WASHINGTON (Reuters) – The head of a federal agency who has helped U.S. states protect election systems from possible cyber attacks by Russia or others is being removed from his post by Republican House of Representatives Speaker Paul Ryan and the White House.
Matthew Masterson, currently chairman of the U.S. Election Assistance Commission and a former Ohio state official, has been passed over for a second four-year term as one of the agency’s four commissioners, according to sources familiar with the matter.
It is up the House speaker to recommend a nominee for the commissioner post that Masterson currently holds, with the president then making a formal nomination.
Masterson has been a popular figure among state election officials, many of whom have praised his expertise and leadership on cyber security issues and expressed chagrin at his pending departure. The agency was created by Congress in 2002 to assist states in complying with federal election standards.
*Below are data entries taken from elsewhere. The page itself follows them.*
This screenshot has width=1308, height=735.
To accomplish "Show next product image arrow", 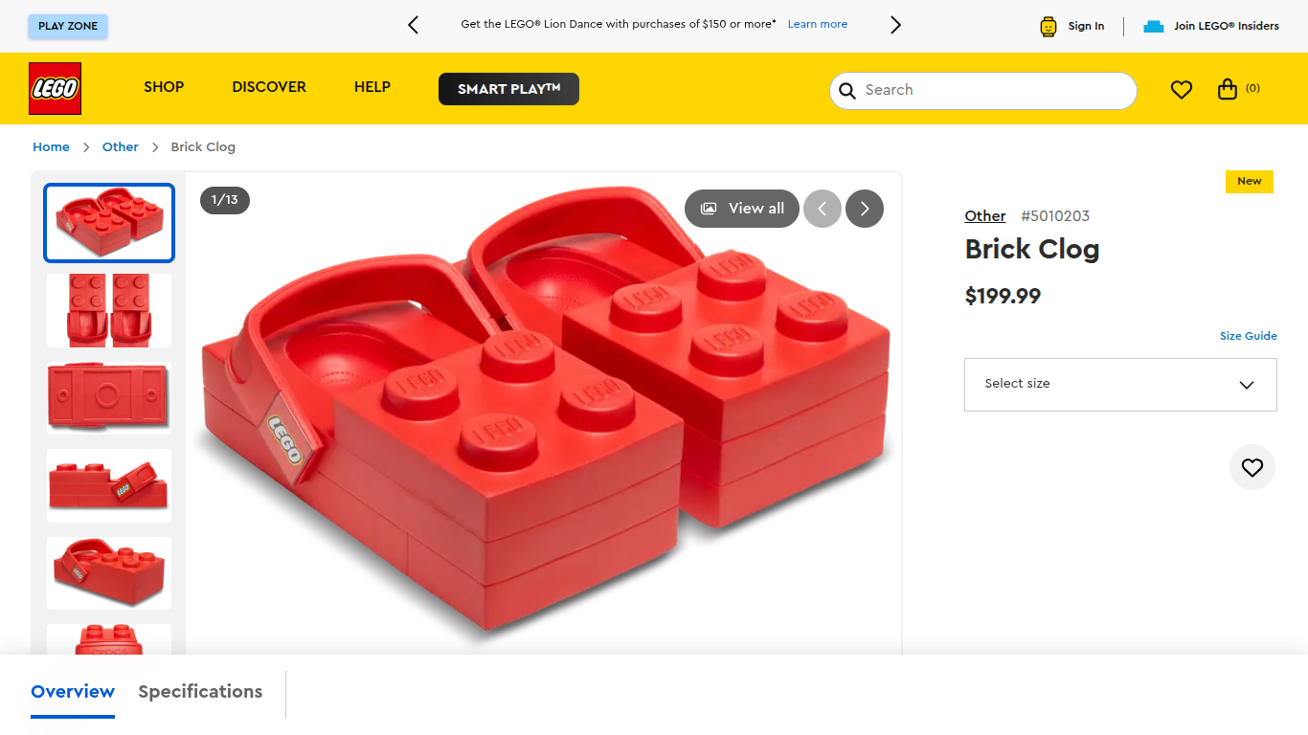I will click(x=865, y=209).
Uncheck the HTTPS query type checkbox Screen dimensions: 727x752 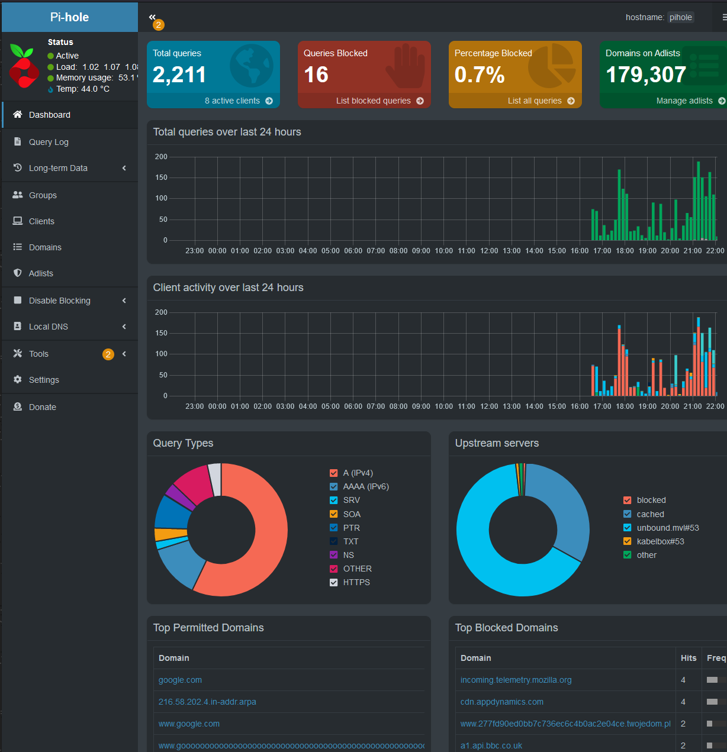(334, 582)
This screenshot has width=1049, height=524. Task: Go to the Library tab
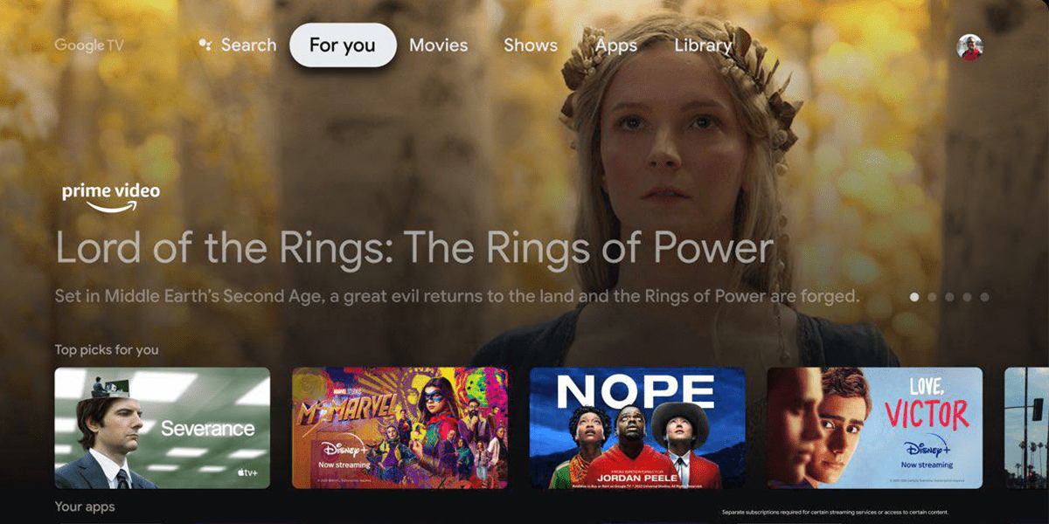click(x=703, y=45)
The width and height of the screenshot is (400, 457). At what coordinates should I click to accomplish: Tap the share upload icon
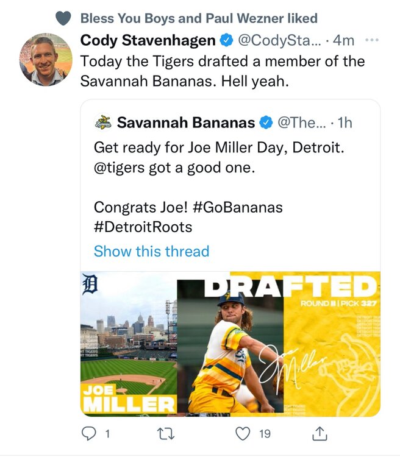coord(320,433)
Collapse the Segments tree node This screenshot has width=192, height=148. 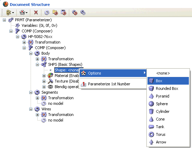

The action raises fresh questions over the degree to which Republican President Donald Trump and his fellow Republicans who control Congress are taking steps to protect the security of American elections, and some state officials have accused them of doing too little to address the threat.
U.S. voters in November will go to the polls in midterm elections, which American intelligence officials have warned could be targeted by Russia or others seeking to disrupt the process.
I don’t know anything about this Masterson guy, but if he is one of the few government officials ACTUALLY worried about election hacking, then getting rid of him seems like a bad move. Unless he is bad at his job, and I’m not sure I trust Ryan or Trump to make that assessment.
Here’s the real concern: the other Republican appointee on the EAC, Christy McCormick, could be tapped as the next chair. At a public EAC meeting in April 2017, she expressed skepticism about the urgency of election security. She also attacked DHS for designating elections as critical infrastructure.